Are the Chicago Bears looking to move out of Chicago? On Thursday, Bears president Ted Phillips announced the team put in a bid for a large piece of land in Arlington Heights, which is located 35 miles outside of the city of Chicago. This comes after rumors of the team looking to move to that area in the foreseeable future.
"We recently submitted a bid to purchase the Arlington International Racecourse property," Phillips said. "It's our obligation to explore every possible option to ensure we're doing what's best for our organization and its future. If selected, this step allows us to further evaluate the property and its potential."
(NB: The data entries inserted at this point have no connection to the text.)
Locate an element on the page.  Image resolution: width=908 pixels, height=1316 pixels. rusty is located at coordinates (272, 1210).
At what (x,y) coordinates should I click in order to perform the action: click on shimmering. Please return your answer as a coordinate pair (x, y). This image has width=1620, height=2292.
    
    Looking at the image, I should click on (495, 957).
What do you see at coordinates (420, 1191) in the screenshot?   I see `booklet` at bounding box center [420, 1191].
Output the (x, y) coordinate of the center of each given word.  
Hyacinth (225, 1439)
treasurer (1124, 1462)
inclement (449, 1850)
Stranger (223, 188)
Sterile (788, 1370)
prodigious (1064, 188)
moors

According to CBS Sports, the land, which is 326 acres is occupied by the Arlington Park race track. However, Churchill Downs Inc. who owns the track is selling all the land with the exception that the new buyer is going to re-develop the site after tearing down the track. When Chicago Mayor Lori Lightfoot heard about the bid, she released a statement while taking a shot at the team.
"The Bears are locked into a lease at Soldier Field until 2033," she said. "In addition, this announcement from the Bears comes in the midst of negotiations for improvements at Soldier Field. This is clearly a negotiating tactic that the Bears have used before. As a season ticketholder and longtime Bears fan, I am committed to keeping the ‘Chicago’ name in our football team. And like most Bears fans, we want the organization to focus on putting a winning team on the field, beating the Packers finally and being relevant past October. Everything else is noise.”
CBS Sports mentioned the Bears would like to stay in Chicago. But it's not going to be easy as Soldier Field will have to go through some major renovations in order to keep up with current stadiums in the league. The stadium opened in 1924 and holds 61,500. In 2004, the Bears went through major renovations which ended up costing $690 million.
The Bears have a lease to play at Soldier Field for another 13 seasons. However, Arlington Heights Mayor Tom Hayes believes a move is very likely. "I know there's contracts involved and lease agreements," Hayes said. "But a good attorney will tell you, you can always get out of those. There might be a significant price involved, but I would think if they wanted to make it happen, they could make it happen."